[BEGIN Selected passage]

Subject: Re: HEADS-UP: Perl programmer wanted to fix "xsrc" problem
To: None <current-users@netbsd.org>
From: Chris Wareham <chris.wareham@iosystems.co.uk>
List: current-users
Date: 06/11/2003 11:03:33
This is a multi-part message in MIME format.
--------------010106050006010402030108
Content-Type: text/plain; charset=us-ascii; format=flowed
Content-Transfer-Encoding: 7bit

Frederick Bruckman wrote:
> 
> On Saturday, June 7, 2003, at 11:59  PM, Matthias Scheler wrote:
>
> > I'm therefor searching for a volunteer to rewite the Perl script
> > "xfree/xc/fonts/util/ucs2any.pl" into a C program.
> > 
> 
> I've started writing a shell-awk script that mostly does the encodings
> part, but there's still a lot of detail work to be done to make it
> functionally equivalent to the perl script, if anyone's interested in
> collaborating...
> 

I've written a C version that so far parses the BDF header. The parsing
should be in a separate function that either populates an array/hash, or
records the necessary bits and writes the header to a temp file -
currently it just writes to a file so I can compare with the output of
the Perl script. My next step is to populate an array with the actual
characters. If this is worth pursuing then please let me know.

I've attached my first cut to this message. Note that this is *very*
messy - a rather literal translation of the Perl script - as I was
figuring out what the original did before knuckling down and writing it
properly.

Chris
-- 
chris.wareham@iosystems.co.uk (work)
chris.wareham@btopenworld.com (home)

--------------010106050006010402030108
Content-Type: text/x-c-code;
 name="ucs2any.c"
Content-Transfer-Encoding: 7bit
Content-Disposition: inline;
 filename="ucs2any.c"

[END Selected passage]
[BEGIN Data extract]

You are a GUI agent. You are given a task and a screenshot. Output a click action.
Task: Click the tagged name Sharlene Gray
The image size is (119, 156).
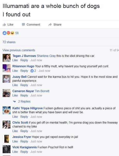pyautogui.click(x=46, y=56)
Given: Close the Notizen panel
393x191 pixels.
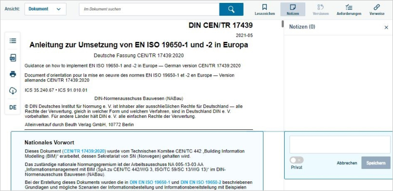Looking at the screenshot, I should tap(386, 27).
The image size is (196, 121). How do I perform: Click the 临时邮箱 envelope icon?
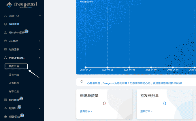click(x=5, y=100)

[END Data extract]

▶ **What to work on**:
a) In the mailing list message about rewriting ucs2any.pl, what does the C version parse so far?
b) Write what comes next in the mailing list message about rewriting ucs2any.pl, picking up after its final line.

▶ **Outputs in order**:
a) The BDF header.

b)
/*
 * ucs2any.c -- Chris Wareham <chris.wareham@btinternet.com>
 *
 * Ported from a Perl script which contained the following comment:
 *
 * ucs2any.pl -- Markus Kuhn <mkuhn@acm.org>
 *
 * This Perl script allows you to generate from an ISO10646-1 encoded
 * BDF font other BDF fonts in any possible encoding. This way, you can
 * derive from a single ISO10646-1 master font a whole set of 8-bit
 * fonts in all ISO 8859 and various other encodings. (Hopefully
 * a future XFree86 release will have a similar facility built into
 * the server, which can reencode ISO10646-1 on the fly, because
 * storing the same fonts in many different encodings is clearly
 * a waste of storage capacity).
 *
 */

#include <stdio.h>
#include <stdlib.h>
#include <string.h>
#include <ctype.h>
#include <errno.h>
#include <sys/types.h>
#include <sys/stat.h>

#define LINESZ 1024

typedef struct {
	int width;
	int height;
	int xoff;
	int yoff;
} BoundingBox;

static int get_line(FILE *, char **);
static int is_control(int);
static int is_blockgraphics(int);
static void combine_bbx(BoundingBox *, BoundingBox *);
static void usage(void);

/*
 * DEC VT100 graphics characters in the range 1-31 (as expected by
 * some old xterm versions and a few other applications)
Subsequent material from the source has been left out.